Chester Alan Arthur left the White House in March of 1885 a very sick man. On 16 November, 1886 he ordered his son to burn all his personal papers, reducing to ashes all the shady deals he had cut while a loyal Stalwart for Senator Conkling.  And then on 18 November, he suffered a cerebral hemorrhage, and died. Mark Twain, the man who had invented the title “Gilded Age”, offered a powerful obituary; “It would be hard indeed to better President Arthur's administration”
After his work as a hatched man dried up, Arthur Hinman suffered the roller coaster life of a political flunky, in with one administration, out with the next. His law business fell off and his was forced to move to cheaper space at 644 Hancock street in Brooklyn. But then the worm turned again and by 1901 he was back at 375 Fulton Street, just blocks from City Hall in Manhattan.  But he never lost his pugnaciousness. 
In October of 1904, the now aging lawyer got into a fist fight with an undertaker, a Mr. Joseph P. Pouch. Hinman had represented Pouch's  wife in their divorce case, and when the judge awarded her custody of their 7 year old child, Arthur Hinman offered to effect the transfer, to avoid an unpleasant  confrontation.
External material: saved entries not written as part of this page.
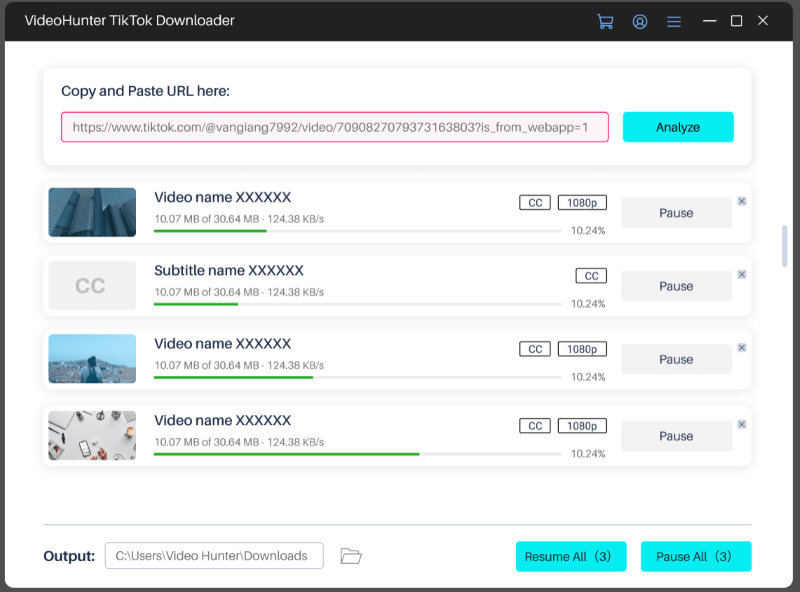
Task: Open the shopping cart icon
Action: click(605, 21)
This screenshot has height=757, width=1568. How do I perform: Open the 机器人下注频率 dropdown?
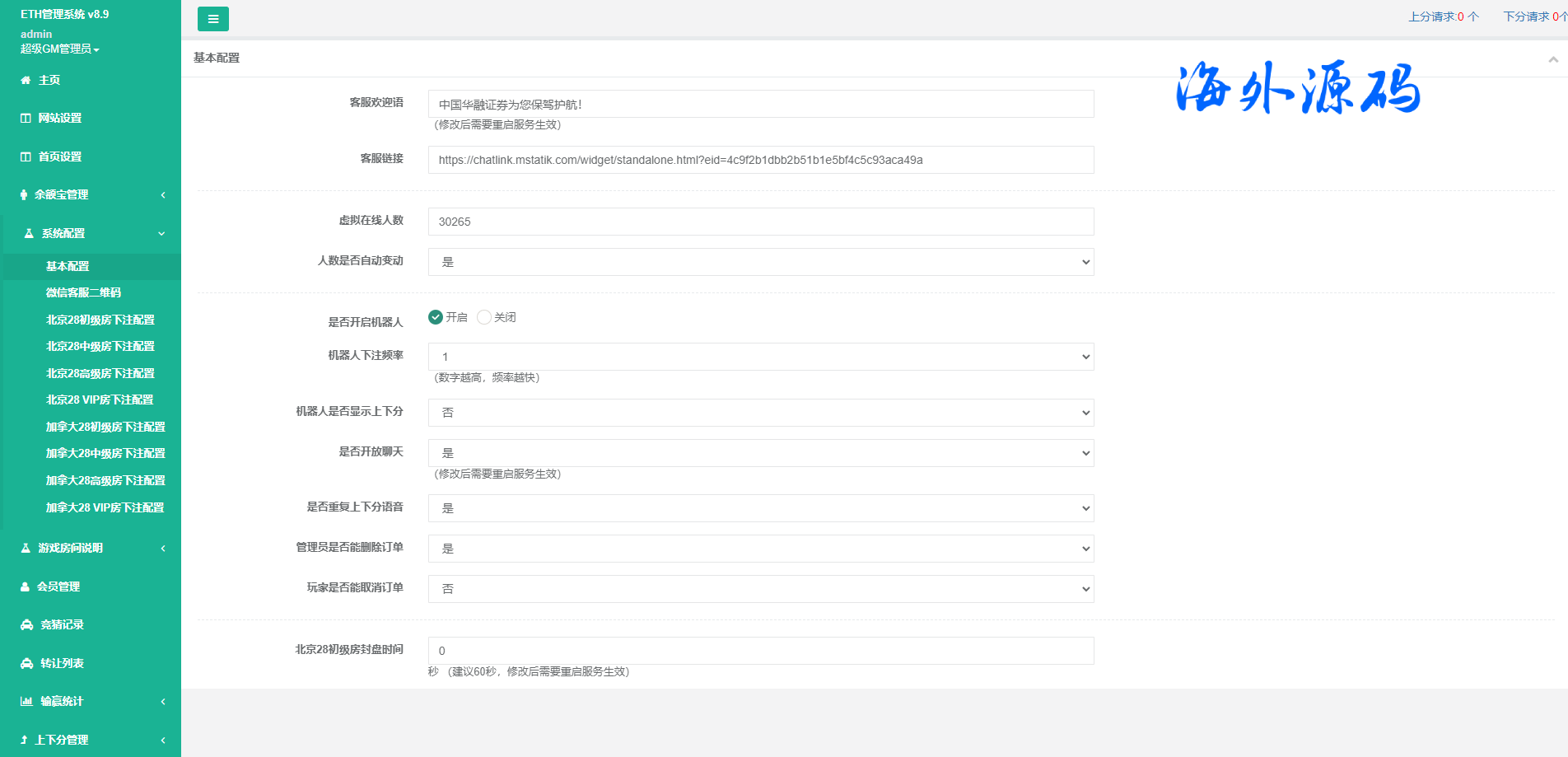760,357
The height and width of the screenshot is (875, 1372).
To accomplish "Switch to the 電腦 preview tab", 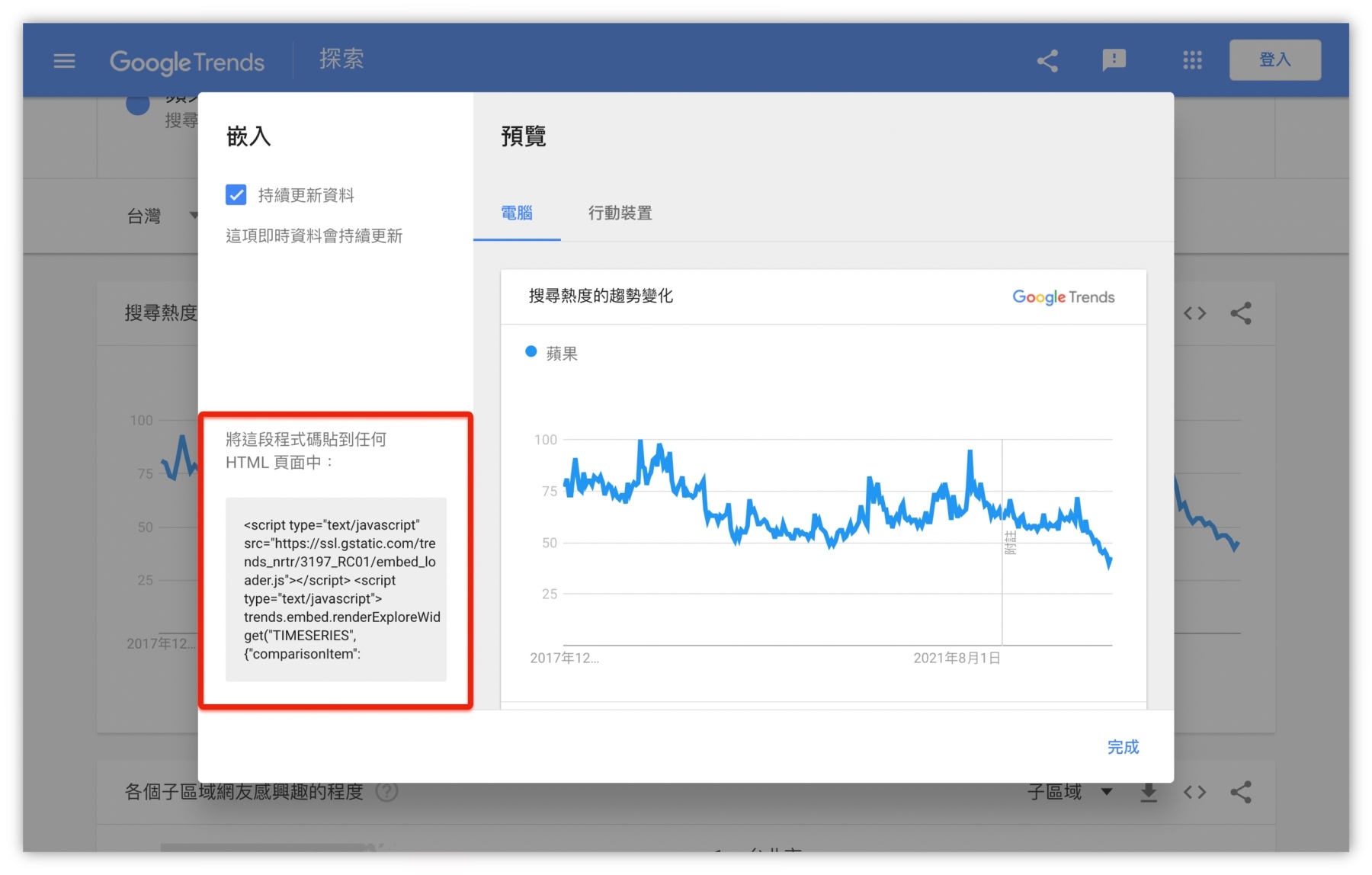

With any other lawyer that might have worked. But Hinman was never one to suffer an insult. He belted Joe in the eye, and Joe pounded Himman in the face and head. Poor Joe got arrested for contempt of court, and Mrs. Pouch got her child. 
And Arthur Hinman got the fight he always relished. It was straight out of  the final stanza of his poem, where Arthur recalls his “life of combat”; "I stand, poor speck of dust, Defiant, self reliant, To die – if die I must.” Well, hell, we all must.
And the mystery of Chester Alan Arthur's birth would not be finally be answered until 1949 when Chester A. Arthur's great-grandson donated the family bible to the New York Public Library. And there, recorded in the handwriting of the President's father, William Arthur, are listed in order, the births of all nine of his children. 
The name of the first male and fifth child is indeed Chester Alan Arthur. But the birth date is October 5, 1829. It was the same year William Arthur was elected to the school board in Fairfield, Vermont. And all the great mystery and drama compounded by politicians over the birth place of President Chester Alan Arthur, boiled down to a  vain man's vanity about his age. He wanted to appear a year younger than he actually was.  Simple, and foolish. But human.